Study finds ‘alarming rate’ of OD deaths among young Indigenous people in B.C.

Indigenous people are 13 more times likely to die of drug OD related deaths

Indigenous drug users in British Columbia are 13 times more likely to die compared with other Canadians of the same age, says a decade-long study calling for cultural connections as a path to healing deep-rooted pain.

The study conducted by the Cedar Project Partnership of First Nations groups and researchers included 610 Indigenous people who smoked or injected drugs in Vancouver and Prince George and were between the ages of 14 and 30.

Forty people died during the study period between 2003 and 2014, and 65 per cent of them were women, says the study published Monday in the Canadian Medical Association Journal.

READ: B.C. hits record number of illicit drug overdose deaths : coroner

“The death rates among young Indigenous people who use drugs reported in this study are appalling and must be viewed as a public health and human rights issue,” the study says.

An additional 26 participants have died since the research was completed, and 15 of them had overdosed. Illness — including hepatitis C and HIV — and suicide were the next causes of death, it says.

The ongoing Cedar Project is based at the BC Children’s Hospital Research Institute and has been examining links between historical traumas, such as residential schools, childhood sexual abuse and child welfare systems, on HIV and hepatitis C infection among young Indigenous drug users.

Researchers from the University of British Columbia, the University of Northern British Columbia, the Vancouver Native Health Society and the Canadian Aboriginal AIDS Network were among those involved in the study.

“It is possible that some of the overdoses observed were in fact suicides,” it says, adding previous findings by the Cedar Project indicate trauma affecting generations of Indigenous people may lead to “rejection of life itself.”

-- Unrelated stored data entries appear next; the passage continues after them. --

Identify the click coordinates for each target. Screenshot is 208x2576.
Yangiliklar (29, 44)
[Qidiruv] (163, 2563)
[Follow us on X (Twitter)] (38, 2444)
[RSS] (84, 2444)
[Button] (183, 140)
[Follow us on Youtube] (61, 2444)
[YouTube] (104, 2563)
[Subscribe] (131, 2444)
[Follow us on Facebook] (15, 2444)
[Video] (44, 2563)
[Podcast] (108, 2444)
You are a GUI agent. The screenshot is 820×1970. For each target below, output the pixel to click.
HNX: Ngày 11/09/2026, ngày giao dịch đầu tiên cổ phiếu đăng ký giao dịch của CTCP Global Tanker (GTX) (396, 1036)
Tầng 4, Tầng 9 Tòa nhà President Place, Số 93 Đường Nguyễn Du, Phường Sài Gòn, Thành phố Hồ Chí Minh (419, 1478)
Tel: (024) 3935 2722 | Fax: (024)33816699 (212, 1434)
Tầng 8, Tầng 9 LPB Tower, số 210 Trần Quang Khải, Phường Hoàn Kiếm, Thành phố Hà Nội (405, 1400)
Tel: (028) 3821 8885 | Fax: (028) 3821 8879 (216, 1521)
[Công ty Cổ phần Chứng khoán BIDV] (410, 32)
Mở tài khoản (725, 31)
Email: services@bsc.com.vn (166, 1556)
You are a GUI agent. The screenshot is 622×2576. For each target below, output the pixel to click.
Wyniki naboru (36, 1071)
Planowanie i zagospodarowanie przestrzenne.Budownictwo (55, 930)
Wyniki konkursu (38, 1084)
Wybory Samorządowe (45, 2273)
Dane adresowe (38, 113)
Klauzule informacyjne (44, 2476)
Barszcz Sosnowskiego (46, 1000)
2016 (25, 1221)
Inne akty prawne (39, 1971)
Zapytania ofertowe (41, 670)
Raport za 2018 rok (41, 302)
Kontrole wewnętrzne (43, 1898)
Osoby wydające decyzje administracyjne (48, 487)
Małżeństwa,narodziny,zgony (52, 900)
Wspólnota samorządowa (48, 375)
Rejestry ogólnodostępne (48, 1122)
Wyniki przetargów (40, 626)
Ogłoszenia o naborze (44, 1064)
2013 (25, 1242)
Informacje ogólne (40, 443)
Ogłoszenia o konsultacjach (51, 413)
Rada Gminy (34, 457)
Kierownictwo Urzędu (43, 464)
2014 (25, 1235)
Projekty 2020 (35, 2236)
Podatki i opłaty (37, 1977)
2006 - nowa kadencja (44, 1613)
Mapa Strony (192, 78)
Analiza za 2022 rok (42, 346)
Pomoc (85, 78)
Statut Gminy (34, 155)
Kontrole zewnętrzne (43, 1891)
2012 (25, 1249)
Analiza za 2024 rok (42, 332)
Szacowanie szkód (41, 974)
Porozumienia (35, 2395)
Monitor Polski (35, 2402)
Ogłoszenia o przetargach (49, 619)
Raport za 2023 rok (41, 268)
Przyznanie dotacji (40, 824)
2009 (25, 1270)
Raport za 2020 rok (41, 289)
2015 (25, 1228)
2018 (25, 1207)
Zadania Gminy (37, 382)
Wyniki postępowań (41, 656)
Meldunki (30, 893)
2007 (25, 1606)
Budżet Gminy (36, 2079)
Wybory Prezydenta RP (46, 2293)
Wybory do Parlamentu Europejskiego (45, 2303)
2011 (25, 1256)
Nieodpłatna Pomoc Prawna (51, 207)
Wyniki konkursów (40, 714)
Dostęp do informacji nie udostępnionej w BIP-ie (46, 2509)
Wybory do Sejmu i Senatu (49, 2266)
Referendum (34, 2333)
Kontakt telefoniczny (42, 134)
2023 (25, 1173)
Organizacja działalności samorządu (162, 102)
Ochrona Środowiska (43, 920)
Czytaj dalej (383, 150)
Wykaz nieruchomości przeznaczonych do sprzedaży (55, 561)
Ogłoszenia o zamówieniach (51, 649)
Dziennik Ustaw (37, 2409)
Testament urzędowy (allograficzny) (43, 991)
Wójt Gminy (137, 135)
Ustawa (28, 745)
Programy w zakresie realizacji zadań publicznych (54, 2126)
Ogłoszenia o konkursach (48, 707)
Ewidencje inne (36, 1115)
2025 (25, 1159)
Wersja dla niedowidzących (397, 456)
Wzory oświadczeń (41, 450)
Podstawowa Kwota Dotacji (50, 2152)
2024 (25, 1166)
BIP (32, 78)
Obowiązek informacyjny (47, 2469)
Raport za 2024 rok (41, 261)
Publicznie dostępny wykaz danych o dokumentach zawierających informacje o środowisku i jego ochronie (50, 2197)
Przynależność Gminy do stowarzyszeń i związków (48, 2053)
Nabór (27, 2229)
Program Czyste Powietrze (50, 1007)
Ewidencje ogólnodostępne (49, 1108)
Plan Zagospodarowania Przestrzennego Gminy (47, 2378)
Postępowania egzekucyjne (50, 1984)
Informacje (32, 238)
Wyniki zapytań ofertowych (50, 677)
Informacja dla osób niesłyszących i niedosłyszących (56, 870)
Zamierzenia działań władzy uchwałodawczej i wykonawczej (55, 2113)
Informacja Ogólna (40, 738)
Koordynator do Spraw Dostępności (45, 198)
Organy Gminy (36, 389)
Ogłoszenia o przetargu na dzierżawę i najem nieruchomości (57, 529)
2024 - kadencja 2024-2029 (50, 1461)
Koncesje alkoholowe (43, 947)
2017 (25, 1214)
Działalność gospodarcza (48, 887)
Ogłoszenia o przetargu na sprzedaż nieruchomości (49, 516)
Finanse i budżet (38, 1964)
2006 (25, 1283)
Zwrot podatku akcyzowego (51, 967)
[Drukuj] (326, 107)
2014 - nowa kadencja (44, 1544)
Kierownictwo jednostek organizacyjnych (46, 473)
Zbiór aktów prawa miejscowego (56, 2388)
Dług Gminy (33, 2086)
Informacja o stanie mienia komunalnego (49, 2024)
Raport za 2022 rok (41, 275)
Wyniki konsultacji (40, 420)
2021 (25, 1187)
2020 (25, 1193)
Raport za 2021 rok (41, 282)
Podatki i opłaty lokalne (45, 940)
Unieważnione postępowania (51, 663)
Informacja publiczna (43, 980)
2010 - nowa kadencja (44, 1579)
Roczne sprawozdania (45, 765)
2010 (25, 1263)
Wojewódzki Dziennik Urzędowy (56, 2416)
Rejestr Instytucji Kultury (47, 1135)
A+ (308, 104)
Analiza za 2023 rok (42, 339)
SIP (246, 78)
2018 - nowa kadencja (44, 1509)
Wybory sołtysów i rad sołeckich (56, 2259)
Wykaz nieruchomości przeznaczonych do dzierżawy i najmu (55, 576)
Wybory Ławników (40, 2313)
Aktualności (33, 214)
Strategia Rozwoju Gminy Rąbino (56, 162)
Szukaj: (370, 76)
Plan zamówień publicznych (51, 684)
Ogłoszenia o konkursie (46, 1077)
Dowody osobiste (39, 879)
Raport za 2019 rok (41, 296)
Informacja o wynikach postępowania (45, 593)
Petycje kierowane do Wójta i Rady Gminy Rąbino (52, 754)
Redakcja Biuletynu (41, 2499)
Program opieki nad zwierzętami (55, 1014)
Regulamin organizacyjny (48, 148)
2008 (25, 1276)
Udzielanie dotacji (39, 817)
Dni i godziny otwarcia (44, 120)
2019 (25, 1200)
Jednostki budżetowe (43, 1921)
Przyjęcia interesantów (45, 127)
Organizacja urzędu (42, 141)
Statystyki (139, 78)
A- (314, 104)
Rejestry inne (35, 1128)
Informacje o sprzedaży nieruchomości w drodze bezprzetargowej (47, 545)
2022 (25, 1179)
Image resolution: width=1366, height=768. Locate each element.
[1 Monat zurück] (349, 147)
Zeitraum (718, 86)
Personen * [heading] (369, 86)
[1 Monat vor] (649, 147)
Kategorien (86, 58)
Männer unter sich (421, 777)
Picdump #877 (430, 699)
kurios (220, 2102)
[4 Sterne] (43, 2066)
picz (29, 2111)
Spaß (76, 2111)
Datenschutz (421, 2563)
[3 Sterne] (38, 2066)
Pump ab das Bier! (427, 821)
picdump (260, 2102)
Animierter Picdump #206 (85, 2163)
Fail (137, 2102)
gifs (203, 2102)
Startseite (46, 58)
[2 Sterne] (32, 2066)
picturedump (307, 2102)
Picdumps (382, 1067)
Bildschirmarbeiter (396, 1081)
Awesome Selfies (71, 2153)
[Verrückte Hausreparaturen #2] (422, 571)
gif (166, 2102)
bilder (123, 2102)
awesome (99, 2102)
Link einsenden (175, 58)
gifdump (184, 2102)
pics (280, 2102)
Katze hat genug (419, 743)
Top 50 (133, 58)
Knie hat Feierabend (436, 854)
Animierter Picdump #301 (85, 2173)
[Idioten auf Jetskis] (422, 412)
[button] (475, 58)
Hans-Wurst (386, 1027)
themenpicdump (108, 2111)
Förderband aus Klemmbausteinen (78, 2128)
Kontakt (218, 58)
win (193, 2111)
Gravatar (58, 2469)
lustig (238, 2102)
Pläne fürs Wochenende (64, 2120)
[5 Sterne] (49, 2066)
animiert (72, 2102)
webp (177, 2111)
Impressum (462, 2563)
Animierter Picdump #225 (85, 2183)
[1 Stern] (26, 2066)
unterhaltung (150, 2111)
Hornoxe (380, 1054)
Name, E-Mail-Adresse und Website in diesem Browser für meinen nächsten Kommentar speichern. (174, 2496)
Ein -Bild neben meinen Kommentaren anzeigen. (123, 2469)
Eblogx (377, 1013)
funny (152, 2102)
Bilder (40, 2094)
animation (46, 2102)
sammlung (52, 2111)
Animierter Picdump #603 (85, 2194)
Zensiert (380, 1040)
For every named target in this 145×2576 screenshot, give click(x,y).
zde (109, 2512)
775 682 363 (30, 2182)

Suicide prevention must include a holistic approach to mental well-being that incorporates Indigenous culture, including ceremony and traditional languages, the study says.

“Indigenous leaders in Canada are concerned that their young people are dying prematurely, particularly those involved in the child welfare system, those entrenched in substance use and those living with HIV or hepatitis C.”

Researcher Dr. Martin Schechter, a professor in the school of population and public health at the University of British Columbia, said autonomy among First Nations communities to promote health within their own culture is a crucial need to protect young people.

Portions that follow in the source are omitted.